One area to start could be designing questions that relate to the metadata characteristics of respondents PRD, given that we found that respondents’ perceptions of the ease of survey completion were impacted by the recency and amount of their PRD. More research on this topic with other types of PRD metadata characteristics could be warranted. For example, the stability of the actual value of a survey item over time may impact respondent perceptions of burden when PRD is used. Some survey items will change more quickly (e.g., livestock inventory), while some will experience change more slowly over time (e.g., number of acres owned). So, a measure that indicates an item’s relative stability over time could provide greater insight into the recency of PRD element studied here and respondents’ attitude formation of PRD’s use.
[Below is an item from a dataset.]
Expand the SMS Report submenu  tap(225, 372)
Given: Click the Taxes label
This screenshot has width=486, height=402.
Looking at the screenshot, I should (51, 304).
Other areas of future research could include analysis of this topic within the framework of the business response process (Edwards and Cantor 2004; Willimack and Nichols 2001) and how PRD metadata (e.g., amount and recency, among others) impact certain stages (e.g., gathering relevant information) that form their response experience. Future research could also investigate the impact of PRD on the business’s decision to respond (Bavdaz 2010), and how different ways of communicating to respondents that their PRD are present affects response. Although the experimental design in this study did not yield different overall response rates between groups, we did see a significant difference in the proportion of respondents completing their survey via the web when their contact mailings emphasized PRD’s use in the online version of their survey, which has implications for survey cost reduction and increased data collection efficiency. Additional research on wording and mode of contact for communicating the presence of PRD and the benefit to the respondent is recommended, along with an evaluation of its impact on response rates.
Finally, this research hopes to inspire future studies of respondent perceptions of PRD in surveys where this feature is adopted. Important works have been produced highlighting PRD’s benefit to data quality, but fewer have sought to measure and evaluate the respondent’s perception of their total experience on the whole when PRD is used. The survey research field can only benefit from more studies of respondent perceptions of this data collection method.